======== Data extracts ========
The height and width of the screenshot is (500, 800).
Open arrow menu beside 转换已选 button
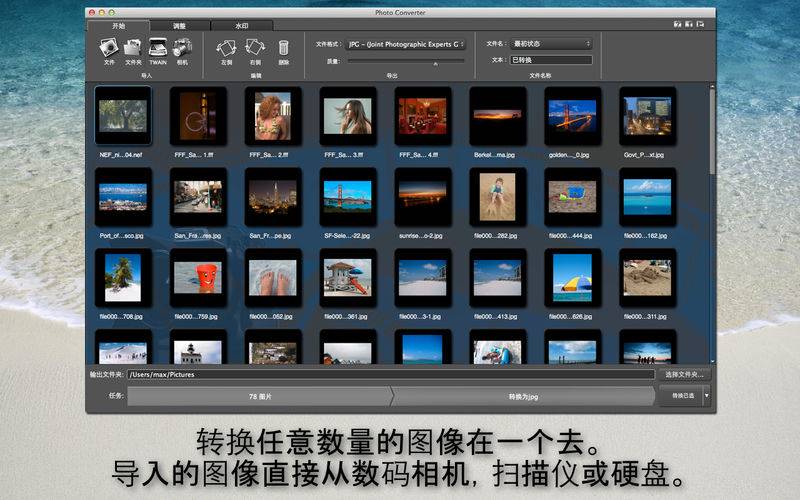point(708,396)
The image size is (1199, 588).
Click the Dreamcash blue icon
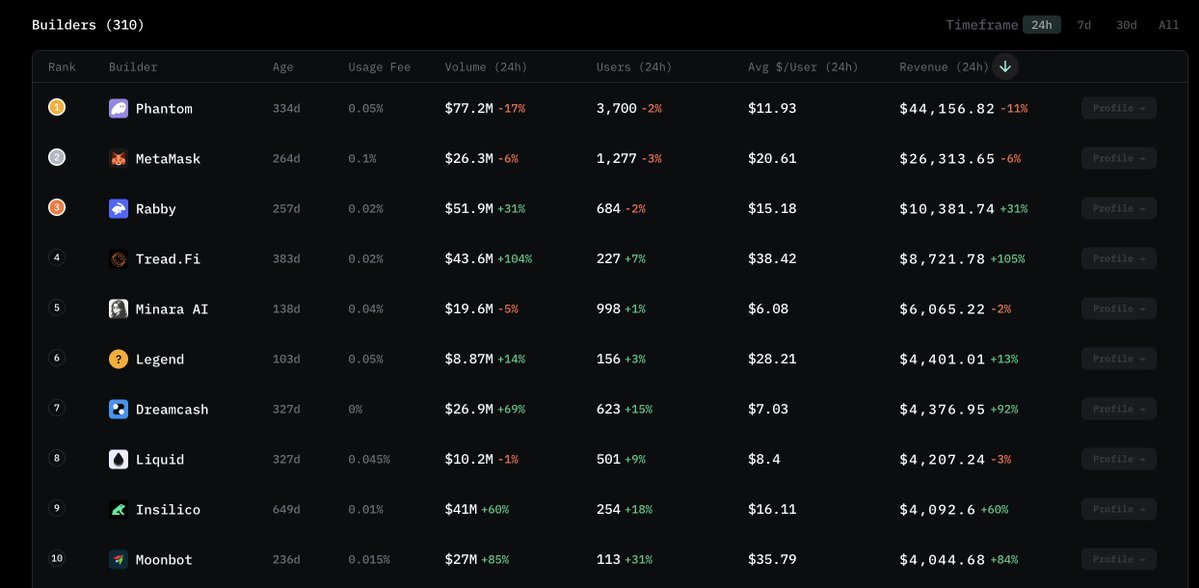tap(119, 409)
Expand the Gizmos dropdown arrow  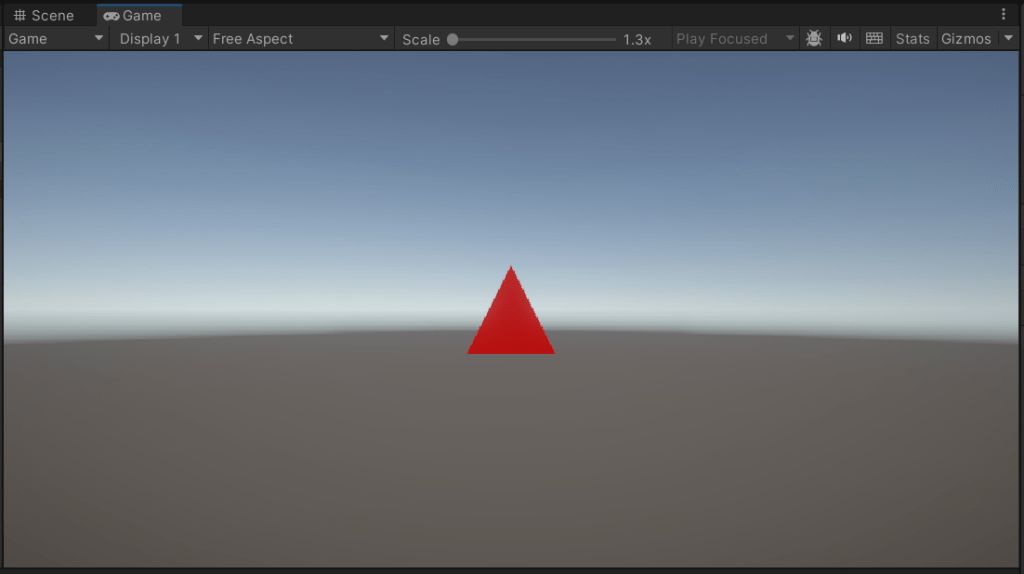pos(1008,39)
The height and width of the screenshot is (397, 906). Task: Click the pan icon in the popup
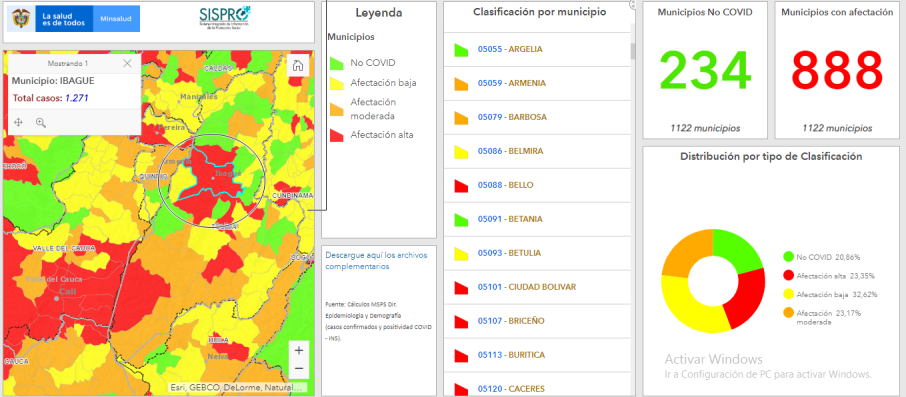[x=18, y=122]
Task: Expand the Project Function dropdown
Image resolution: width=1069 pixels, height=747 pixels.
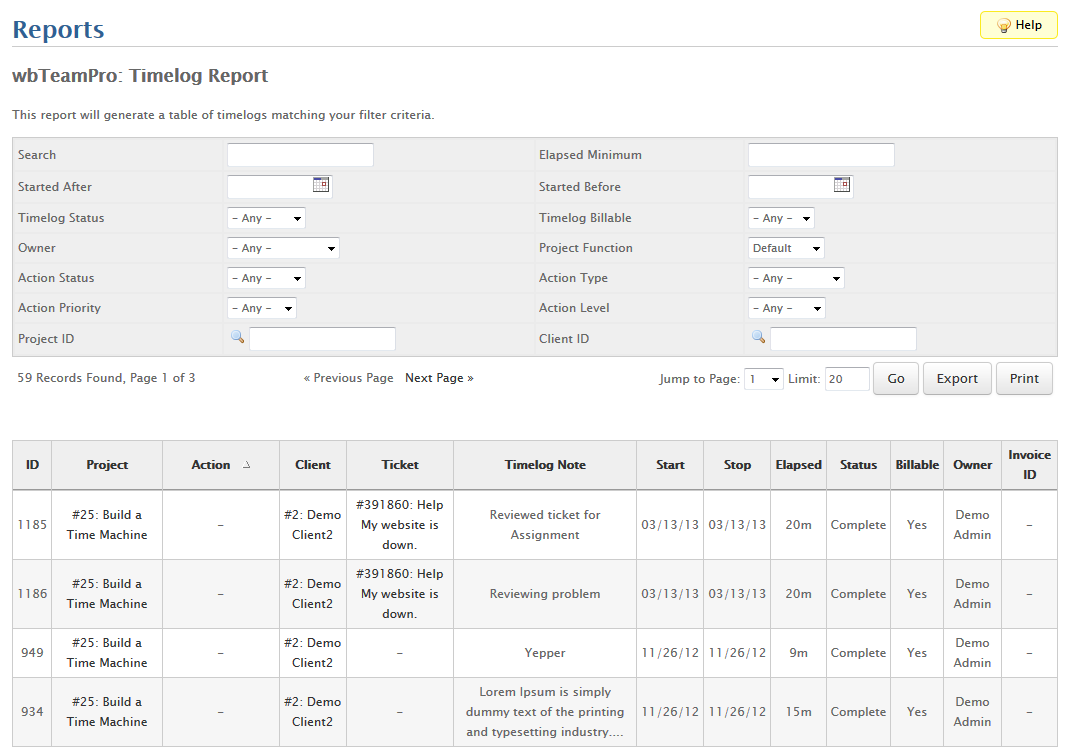Action: pos(786,248)
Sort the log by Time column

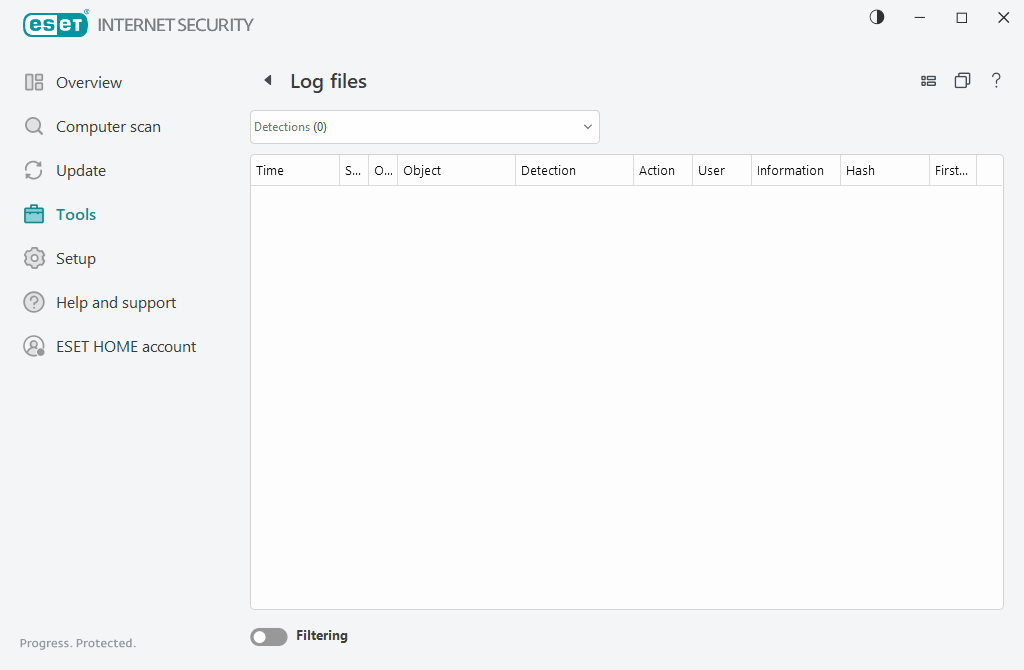294,171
========
- **Work request**
Return nothing except the lines from the one containing "The height and width of the screenshot is (397, 906)." through the final line of the data, copied exactly. Leave out all pictures.

- **Response for this exercise**
The height and width of the screenshot is (397, 906). Task: Click the pan icon in the popup
[x=18, y=122]
Task: Expand the Project Function dropdown
Image resolution: width=1069 pixels, height=747 pixels.
Action: pos(786,248)
Sort the log by Time column

294,171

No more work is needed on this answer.